■ **Exercise**:
Copy the entries word for word, starting from the very first one and ending with the line that contains "Screen dimensions: 579x1293 (48, 99)", and include that final line. Leave the pictures out of your copy.

---------------

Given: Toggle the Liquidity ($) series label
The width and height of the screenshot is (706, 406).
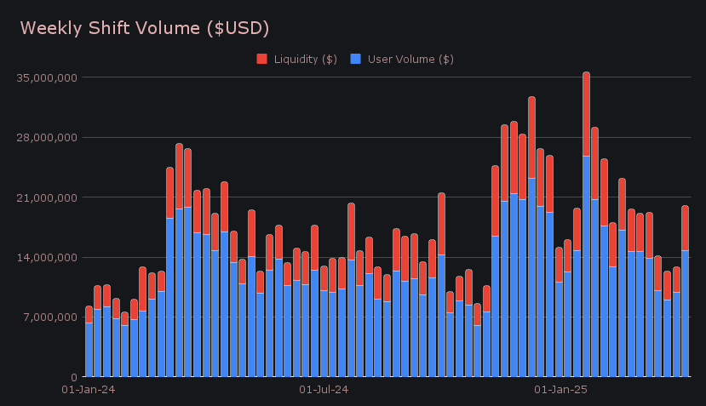Looking at the screenshot, I should [305, 59].
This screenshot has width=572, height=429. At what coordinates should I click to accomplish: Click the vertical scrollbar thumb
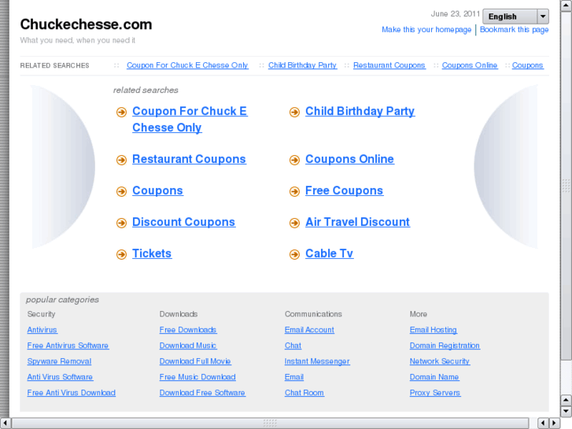click(566, 187)
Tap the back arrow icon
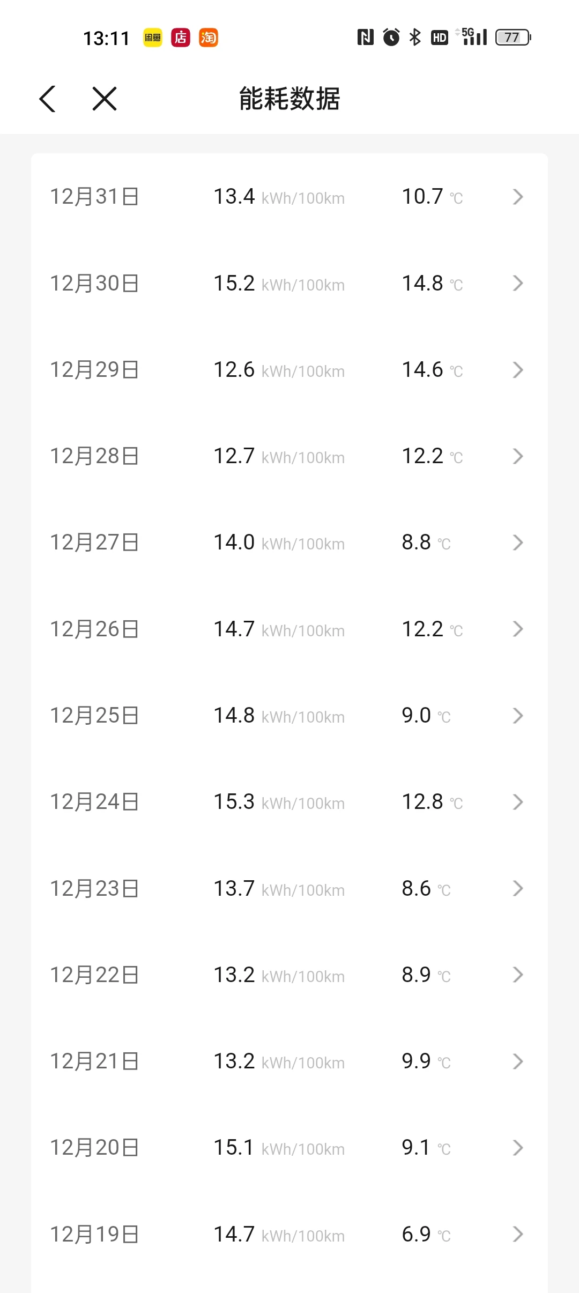Screen dimensions: 579x1293 (48, 99)
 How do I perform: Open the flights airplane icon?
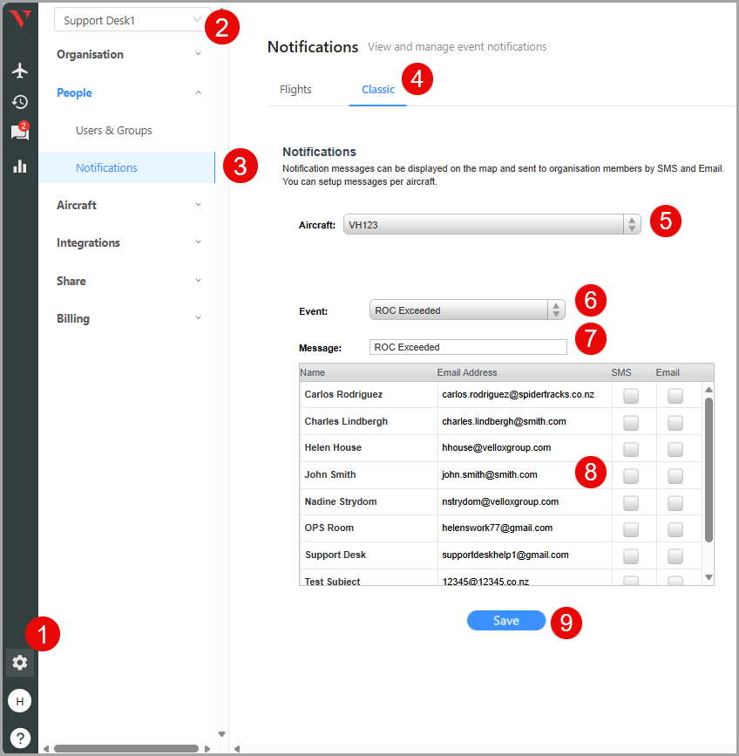pos(19,71)
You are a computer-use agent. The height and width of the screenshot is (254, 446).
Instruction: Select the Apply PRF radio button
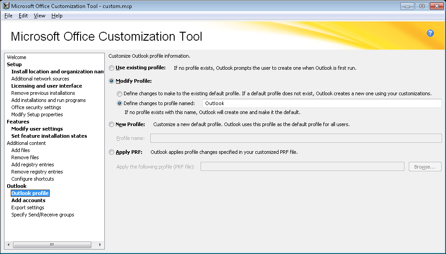[x=112, y=152]
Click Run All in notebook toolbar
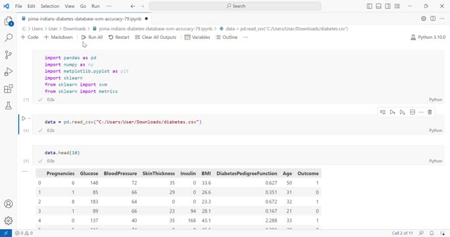 [92, 38]
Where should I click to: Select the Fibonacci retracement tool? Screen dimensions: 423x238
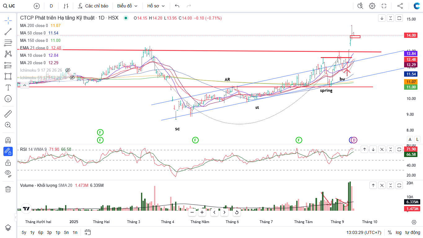pyautogui.click(x=8, y=43)
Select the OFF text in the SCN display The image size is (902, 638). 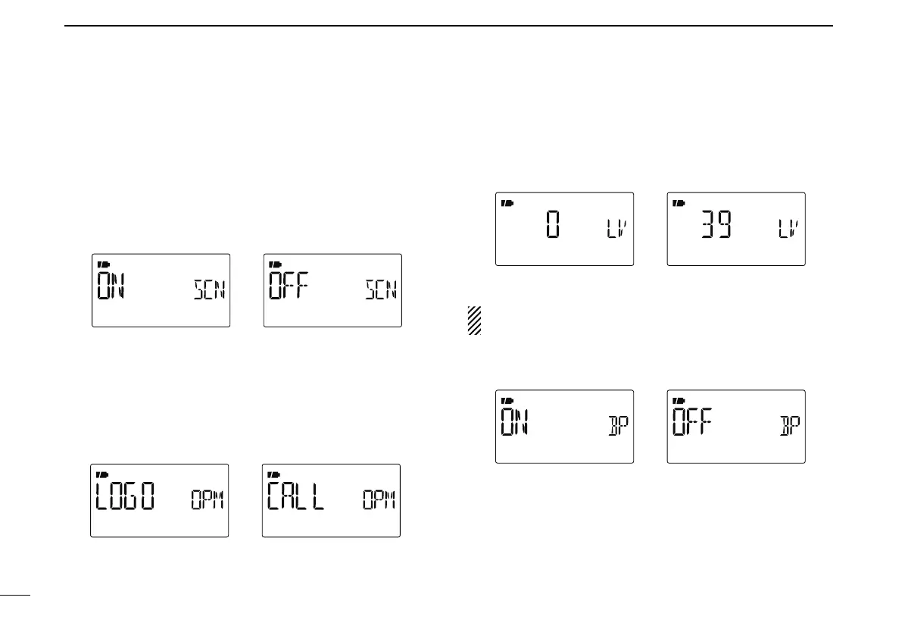click(290, 286)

---------------

■ **Output for this task**:
Given: Toggle the Liquidity ($) series label
The width and height of the screenshot is (706, 406).
Looking at the screenshot, I should [305, 59].
This screenshot has width=572, height=429. At what coordinates should I click to accomplish: Click the vertical scrollbar thumb
click(566, 187)
Tap the back arrow icon
Screen dimensions: 579x1293 (48, 99)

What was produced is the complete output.